Manolo Pérez

Personal information
- Full name: Manuel Pérez Rodrigo
- Date of birth: 31 August 1976 (age 48)
- Place of birth: Barcelona, Spain
- Height: 1.81 m (5 ft 11+1⁄2 in)
- Position(s): Midfielder

Senior career*
- Years: Team / Apps / (Gls)
- 1995–1996: Barcelona C
- 1996–1997: Mallorca B / 25 / (1)
- 1997–1998: Gavà / 34 / (8)
- 1998–1999: Espanyol B / 26 / (1)
- 1999: Espanyol / 1 / (0)
- 1999–2000: Logroñés / 38 / (6)
- 2000–2001: Albacete / 20 / (1)
- 2001–2002: Ourense / 21 / (10)
- 2002–2003: Alicante / 36 / (9)
- 2003–2005: Cádiz / 82 / (12)
- 2006: Hércules / 10 / (0)
- 2006–2007: Elche / 13 / (0)
- 2007: Cultural Leonesa / 11 / (3)
- 2008: Lleida / 18 / (3)
- 2008–2009: Racing Ferrol / 32 / (4)
- 2009–2010: Melilla / 31 / (3)
- 2010: Poli Ejido / 15 / (1)
- 2011: Ceuta / 13 / (1)
- 2011–2012: Roquetas / 10 / (1)
- Total:  / 436 / (64)

= Manolo Pérez =

Spanish footballer

Manuel 'Manolo' Pérez Rodrigo (born 31 August 1976) is a Spanish retired footballer who played as a central midfielder.

Over the course of six seasons (his professional career lasted 17 years) he amassed Segunda División totals of 159 games and 18 goals, representing in that tier Logroñés, Albacete, Cádiz, Hércules and Elche.

==Football career==
Pérez was born in Barcelona, Catalonia.
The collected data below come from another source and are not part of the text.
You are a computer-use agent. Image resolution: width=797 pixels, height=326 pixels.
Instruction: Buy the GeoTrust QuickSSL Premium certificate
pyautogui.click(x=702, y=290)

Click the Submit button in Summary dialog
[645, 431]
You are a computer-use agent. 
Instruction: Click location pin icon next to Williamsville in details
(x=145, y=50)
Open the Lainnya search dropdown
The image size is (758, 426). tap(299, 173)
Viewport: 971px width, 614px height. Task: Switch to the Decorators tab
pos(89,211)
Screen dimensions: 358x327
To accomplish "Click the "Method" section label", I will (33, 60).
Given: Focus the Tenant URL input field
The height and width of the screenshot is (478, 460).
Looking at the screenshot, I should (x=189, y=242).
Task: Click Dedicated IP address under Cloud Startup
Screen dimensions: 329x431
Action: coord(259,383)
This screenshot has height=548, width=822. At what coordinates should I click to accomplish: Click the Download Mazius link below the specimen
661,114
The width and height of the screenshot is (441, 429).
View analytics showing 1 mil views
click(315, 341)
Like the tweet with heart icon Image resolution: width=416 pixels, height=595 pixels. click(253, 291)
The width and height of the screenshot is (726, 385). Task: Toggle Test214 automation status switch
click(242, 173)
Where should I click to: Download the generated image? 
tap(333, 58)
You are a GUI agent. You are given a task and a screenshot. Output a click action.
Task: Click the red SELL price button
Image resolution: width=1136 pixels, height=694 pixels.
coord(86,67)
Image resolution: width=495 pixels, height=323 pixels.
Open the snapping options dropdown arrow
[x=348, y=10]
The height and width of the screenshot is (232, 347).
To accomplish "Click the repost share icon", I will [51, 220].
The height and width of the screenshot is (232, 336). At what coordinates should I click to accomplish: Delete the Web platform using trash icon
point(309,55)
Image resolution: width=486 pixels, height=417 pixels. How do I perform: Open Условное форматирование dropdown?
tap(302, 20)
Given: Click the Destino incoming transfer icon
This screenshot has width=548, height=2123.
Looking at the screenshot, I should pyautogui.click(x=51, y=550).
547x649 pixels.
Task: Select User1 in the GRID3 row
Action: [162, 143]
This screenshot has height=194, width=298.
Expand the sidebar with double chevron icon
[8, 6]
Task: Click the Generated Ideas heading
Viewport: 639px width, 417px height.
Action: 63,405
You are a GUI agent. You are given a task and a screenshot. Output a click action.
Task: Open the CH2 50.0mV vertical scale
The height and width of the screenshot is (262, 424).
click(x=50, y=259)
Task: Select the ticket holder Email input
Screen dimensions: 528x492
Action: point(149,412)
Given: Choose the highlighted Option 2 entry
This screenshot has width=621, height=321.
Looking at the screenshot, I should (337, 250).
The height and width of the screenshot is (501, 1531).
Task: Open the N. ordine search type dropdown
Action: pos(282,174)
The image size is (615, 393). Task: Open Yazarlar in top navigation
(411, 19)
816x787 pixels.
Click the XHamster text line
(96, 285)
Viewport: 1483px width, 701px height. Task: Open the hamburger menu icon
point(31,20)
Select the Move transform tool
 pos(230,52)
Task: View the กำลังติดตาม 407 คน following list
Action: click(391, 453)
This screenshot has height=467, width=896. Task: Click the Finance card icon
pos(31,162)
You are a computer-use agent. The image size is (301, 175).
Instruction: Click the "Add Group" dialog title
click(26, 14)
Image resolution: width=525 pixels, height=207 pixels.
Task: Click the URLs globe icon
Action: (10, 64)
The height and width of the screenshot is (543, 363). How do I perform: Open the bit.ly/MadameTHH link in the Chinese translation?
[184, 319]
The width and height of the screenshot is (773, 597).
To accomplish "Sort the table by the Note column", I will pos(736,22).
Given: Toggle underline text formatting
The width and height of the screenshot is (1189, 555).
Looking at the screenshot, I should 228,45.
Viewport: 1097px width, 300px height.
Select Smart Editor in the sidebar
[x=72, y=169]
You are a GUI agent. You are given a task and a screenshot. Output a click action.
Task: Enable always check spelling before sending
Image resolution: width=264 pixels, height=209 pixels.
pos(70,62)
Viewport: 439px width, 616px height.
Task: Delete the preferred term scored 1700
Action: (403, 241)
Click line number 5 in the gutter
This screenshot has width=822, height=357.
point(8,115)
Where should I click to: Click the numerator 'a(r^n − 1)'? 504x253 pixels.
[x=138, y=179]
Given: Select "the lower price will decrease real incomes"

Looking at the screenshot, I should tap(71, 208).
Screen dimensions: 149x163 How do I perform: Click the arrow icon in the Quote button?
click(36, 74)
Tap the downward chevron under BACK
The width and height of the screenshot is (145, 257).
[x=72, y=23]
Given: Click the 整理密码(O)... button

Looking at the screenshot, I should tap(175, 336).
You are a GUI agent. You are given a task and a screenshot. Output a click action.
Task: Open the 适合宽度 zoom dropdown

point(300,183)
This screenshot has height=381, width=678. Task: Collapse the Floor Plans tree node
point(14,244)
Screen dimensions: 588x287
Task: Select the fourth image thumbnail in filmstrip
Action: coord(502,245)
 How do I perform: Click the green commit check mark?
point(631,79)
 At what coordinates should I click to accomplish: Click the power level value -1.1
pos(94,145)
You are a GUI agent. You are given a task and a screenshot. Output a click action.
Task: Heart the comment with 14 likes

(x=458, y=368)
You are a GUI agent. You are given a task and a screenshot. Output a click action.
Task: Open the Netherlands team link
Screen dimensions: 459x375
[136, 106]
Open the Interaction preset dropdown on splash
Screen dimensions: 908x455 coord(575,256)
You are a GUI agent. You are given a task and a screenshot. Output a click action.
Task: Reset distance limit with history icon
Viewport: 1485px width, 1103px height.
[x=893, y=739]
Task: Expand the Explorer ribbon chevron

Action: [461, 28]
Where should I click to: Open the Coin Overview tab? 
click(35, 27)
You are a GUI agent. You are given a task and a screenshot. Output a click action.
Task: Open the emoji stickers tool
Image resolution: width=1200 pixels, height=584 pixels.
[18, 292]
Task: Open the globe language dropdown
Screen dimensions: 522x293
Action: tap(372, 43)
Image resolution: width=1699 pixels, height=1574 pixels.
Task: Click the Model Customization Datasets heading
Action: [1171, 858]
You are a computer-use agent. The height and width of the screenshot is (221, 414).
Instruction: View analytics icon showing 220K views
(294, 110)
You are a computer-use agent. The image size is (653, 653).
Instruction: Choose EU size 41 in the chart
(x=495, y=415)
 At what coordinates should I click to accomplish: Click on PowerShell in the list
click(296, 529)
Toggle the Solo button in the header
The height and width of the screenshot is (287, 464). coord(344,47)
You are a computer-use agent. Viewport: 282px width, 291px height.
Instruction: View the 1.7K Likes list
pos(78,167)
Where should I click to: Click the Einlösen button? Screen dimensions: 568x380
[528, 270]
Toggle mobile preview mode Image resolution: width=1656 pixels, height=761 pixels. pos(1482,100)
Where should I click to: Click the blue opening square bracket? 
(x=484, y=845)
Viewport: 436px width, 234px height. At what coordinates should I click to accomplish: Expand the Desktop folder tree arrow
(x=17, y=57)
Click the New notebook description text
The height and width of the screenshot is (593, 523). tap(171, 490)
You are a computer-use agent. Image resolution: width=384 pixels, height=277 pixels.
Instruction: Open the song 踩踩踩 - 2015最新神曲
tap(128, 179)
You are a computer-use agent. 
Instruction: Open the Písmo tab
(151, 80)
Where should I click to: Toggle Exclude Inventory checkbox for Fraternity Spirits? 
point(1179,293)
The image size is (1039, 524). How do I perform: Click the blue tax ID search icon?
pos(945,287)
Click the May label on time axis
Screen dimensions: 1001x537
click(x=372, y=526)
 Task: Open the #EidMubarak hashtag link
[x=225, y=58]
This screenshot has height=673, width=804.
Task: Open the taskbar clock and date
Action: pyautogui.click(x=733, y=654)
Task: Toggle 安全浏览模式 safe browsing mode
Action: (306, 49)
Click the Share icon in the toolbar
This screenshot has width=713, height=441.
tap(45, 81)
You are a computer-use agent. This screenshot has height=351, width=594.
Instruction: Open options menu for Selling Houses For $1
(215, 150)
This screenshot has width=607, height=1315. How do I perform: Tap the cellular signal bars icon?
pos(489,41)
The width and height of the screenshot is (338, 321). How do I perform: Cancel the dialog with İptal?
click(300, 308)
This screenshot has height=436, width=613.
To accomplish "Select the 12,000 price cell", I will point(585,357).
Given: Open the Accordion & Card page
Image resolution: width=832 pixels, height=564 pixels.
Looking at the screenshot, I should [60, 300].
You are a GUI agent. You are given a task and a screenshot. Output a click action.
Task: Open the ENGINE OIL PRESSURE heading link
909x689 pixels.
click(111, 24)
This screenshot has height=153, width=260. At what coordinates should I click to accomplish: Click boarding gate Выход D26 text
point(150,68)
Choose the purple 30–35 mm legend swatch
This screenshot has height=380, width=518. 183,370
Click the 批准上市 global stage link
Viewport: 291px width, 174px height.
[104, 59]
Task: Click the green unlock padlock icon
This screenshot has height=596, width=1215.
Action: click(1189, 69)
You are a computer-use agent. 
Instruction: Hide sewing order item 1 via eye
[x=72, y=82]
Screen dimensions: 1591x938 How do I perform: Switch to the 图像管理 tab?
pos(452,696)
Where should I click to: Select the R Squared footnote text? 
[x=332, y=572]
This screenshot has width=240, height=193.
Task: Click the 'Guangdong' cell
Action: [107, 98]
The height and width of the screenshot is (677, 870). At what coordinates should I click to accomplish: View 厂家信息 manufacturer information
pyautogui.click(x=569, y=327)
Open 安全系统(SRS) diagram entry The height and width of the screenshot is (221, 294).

During his extensive career he played for 17 different clubs, starting out at RCD Mallorca B. He signed with RCD Espanyol in 1998, spending the vast majority of the season with the reserves in the third division; on 14 March 1999, he made his first-team – and La Liga – debut in a game against FC Barcelona, in what would the first of only three competitive appearances during his tenure.

Subsequently, Pérez resumed his career in the second and third levels, with a brief top flight spell with Cádiz CF. After two solid years in division two with the side, with 39 matches and seven goals en route to promotion in the latter season, he appeared scarcely for the Andalusians in the top flight, scoring his only goal in the competition in a derby against Real Betis on 27 November 2005 (1–1 away draw), with his team being finally relegated.

From 2007 onwards, Pérez played exclusively in division three, never settling with a club. In early 2012, after having started the campaign with CD Roquetas, who eventually suffered relegation, the 35-year-old retired from professional football, continuing to play in the regional leagues.